I am currently working on a feature for a discord bot which allows the user to grab the lyrics of the currently playing song. Sadly discord has a maximum limit of 1024 characters for every embed so songs with a big amount of lyrics get cut off/throw an error.
To avoid this I tried to split the lyrics into seperate pages using 200 words per page. (Obviously this still has room for error with long words and just isn't really optimized for this use case)
def create_embed(lyrics, song):
words = re.findall(r"\S+|\n", lyrics)
num_pages = (len(words) // 200) + 1
n = 200
pages = [" ".join(words[i:i + n]) for i in range(0, len(words), n)]
The problem with this is, since I use this for lyrics, the text gets split in really awkward positions like in the middle of the sentence, making it hard to read.
What I want to do is set my n = 200 as a maximum range in which I search for the next linebreak. Let's say I have this text:
Shadows fall over my heart \n I black out the moon \n
And I have n = 10 leaving me with
Shadows fall over my heart \n I black out the
but instead I want it to stop at the last linebreak in this string meaning:
Shadows fall over my heart \n
What is the simplest way to implement something like this? Would I need to search using a for_loop with negative steps? It would seem that this would be a rather forced approach.

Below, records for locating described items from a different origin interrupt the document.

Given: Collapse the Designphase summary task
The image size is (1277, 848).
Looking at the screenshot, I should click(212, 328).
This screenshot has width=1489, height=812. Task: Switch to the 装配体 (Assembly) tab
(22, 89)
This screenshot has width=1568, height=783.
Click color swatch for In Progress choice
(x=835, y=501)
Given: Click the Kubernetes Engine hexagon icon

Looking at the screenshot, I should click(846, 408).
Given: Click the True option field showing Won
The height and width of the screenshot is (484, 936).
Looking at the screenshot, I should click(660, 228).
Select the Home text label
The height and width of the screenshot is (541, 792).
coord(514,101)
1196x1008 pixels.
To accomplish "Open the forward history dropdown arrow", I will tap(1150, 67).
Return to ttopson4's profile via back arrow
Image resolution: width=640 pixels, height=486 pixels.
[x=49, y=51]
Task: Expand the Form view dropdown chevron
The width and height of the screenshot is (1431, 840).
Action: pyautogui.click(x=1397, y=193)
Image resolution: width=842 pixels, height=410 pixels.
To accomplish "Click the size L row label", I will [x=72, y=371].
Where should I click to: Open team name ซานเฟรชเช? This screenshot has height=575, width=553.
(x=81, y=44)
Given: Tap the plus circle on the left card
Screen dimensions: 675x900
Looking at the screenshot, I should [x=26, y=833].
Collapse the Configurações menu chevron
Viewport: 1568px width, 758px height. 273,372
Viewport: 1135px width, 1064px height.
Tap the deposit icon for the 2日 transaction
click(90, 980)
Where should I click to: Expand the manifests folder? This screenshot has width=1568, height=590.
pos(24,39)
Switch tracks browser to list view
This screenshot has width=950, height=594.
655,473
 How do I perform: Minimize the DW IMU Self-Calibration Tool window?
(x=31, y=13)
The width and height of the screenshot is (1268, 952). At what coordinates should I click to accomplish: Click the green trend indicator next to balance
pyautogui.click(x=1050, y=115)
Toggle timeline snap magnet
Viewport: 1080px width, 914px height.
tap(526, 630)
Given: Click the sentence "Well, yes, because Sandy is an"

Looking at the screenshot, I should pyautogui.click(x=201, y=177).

So I revisited that problem a while ago and this is what I finally came up with, although there is probably a much faster/easier way, but I still wanted to share if anyone else had that problem.
start_idx = 0
length = 1023
end_idx = 0
while end_idx < len(lyrics):
print(f"end_idx:{end_idx} | len{len(lyrics)}")
end_idx = lyrics.rfind("\n", start_idx, length + start_idx) + 1
print(lyrics[start_idx:end_idx])
start_idx = end_idx
Basically it loops through the text in chunks of the length 1023 and finds the last occurence of "\n" using python .rfind(), which the algorithm then uses as the start_idx.
Just make sure you have "\n" appended to the end, else the loop will never end as it always searches for the next linebreak as long as the end_idx is smaller than the length of the string.